CITES and Trade in Threatened Species
What have the following got in common: tiny, delicate seahorses, magnificent tall rainforest trees and the two biggest fish in the oceans? Well, the answer is that they have all recently been added to a list of endangered species that cannot be freely traded between countries. You might know that it's illegal to trade rare wild animals and animal products like tiger skins or rhino horn, but did you know that there are in fact around 30,000 species of wild animal and plant which have restricted trade according to the United Nations Convention on International Trade in Endangered Species, known as CITES (pronounced sie-tees)?
In November 2002, the CITES conference was held in Santiago Chile, where governments and conservationists from 160 member states met to decide which species of wildlife would be added or removed from the convention. Resolutions were passed in Chile to control the trade in a number of controversial commercial species including seahorses, mahogany, and basking and whale sharks. Conservationists have hailed the meeting as a great success, and even Greenpeace cancelled a protest due to take place outside the conference hall, saying that it would no longer be necessary.

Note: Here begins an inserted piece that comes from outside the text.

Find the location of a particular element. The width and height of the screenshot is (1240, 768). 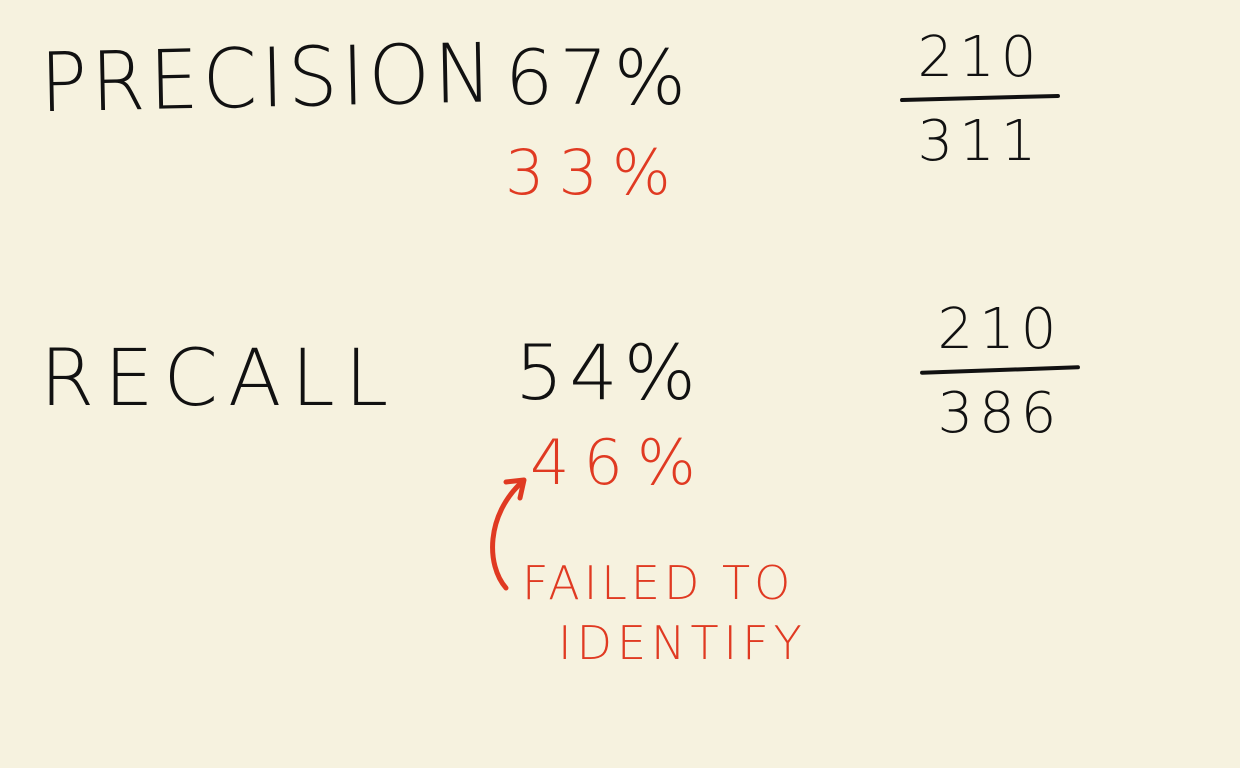

recall-miss-percent: 46% is located at coordinates (620, 462).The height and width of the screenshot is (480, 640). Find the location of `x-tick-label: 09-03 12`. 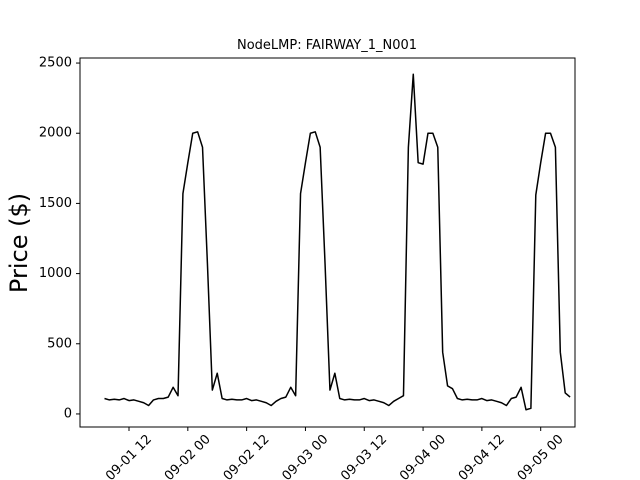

CITES is an agreement between Governments that aims to ensure that international trade in animals and plants does not threaten their survival in the wild. Like other international conventions such as the Kyoto Protocol for greenhouse gases, joining CITES is voluntary but then is legally binding to those countries that chose to make a contribution to the conservation of endangered species of wildlife. Each year the international trade in wild species is estimated to be worth billions of dollars and including hundreds of millions of plants and animal specimens. The trade is highly diverse, ranging from live animals sold for the pet trade, to a vast array of wildlife products derived from animals and plants, including food products, exotic leather goods, wooden musical instruments, timber, tourist curios and medicines.
The convention first came into force in 1975 and is made up of three different appendices in which species are listed according to the degree of protection they need. Trade is completely prohibited for species listed in Appendix I, since these are species are already threatened with extinction. Appendix II includes species that are not in immediate risk of extinction, but which soon will be if the trade is not closely controlled. Permits for trading species listed in Appendix II are only granted to exporting countries able to demonstrate that trading does not threaten the survival of the species concerned. There is a third appendix that contains species that are protected in at least one country, which has asked other CITES Parties for assistance in controlling the trade.
It has taken ten years of fighting to have big leaf mahogany listed on appendix II of CITES. Due to popularity of using this tropical hardwood for furniture making, this species is already extinct in Honduras and Columbia and is of the one reasons why the vast Amazon rainforest is being cut down. It was only a last minute decision in Chile to add Basking sharks and Whale sharks to Appendix II. These gentle, plankton-sifting giants are highly threatened by the demand for their meat, fins and liver oil. The basking shark is highly migratory and is regularly seen in waters around the UK. The trade in all 32 species of seahorse will also now be regulated for the first time. Seahorse populations have declined dramatically over recent years, with more than 20 million harvested each year for live sales to aquariums and dried for traditional Asian medicine, curios and souvenirs.
There were two major disappointments for the conservationists in Chile. Firstly, a plan has been made to allow Botswana, Namibia and South Africa to make one-off sales of legal ivory stockpiles that have been collected from elephants that died of natural causes or from government-regulated "problem-animal" culling. Opponents of the sales believe that legislation of the trade, no matter how limited, will lead to expansion in elephant poaching. The governments wishing to sell ivory argue that the proceeds will be used to conserve elephants and provide local communities with income.
Secondly, Australia decided to withdraw its proposal to list the Patagonian tooth fish, also known as the Chilean sea bass, on Appendix II in the face of huge opposition from pro-fishing countries. The culinary popularity of this species is feared to be threatening its future, as described in a recent article by Gene Mascoli.
Cambridge plays an important role in international trade in wildlife species. Trade in CITES-listed wildlife has to be reported annually to the CITES Trade Database, managed by the World Conservation Monitoring Centre, which is based on Madingley Road. Cambridge also has an office of TRAFFIC, the trade monitoring program of WWF and IUCN (The World Conservation Union), which was set up in the 1970s to assist in the implementation of CITES.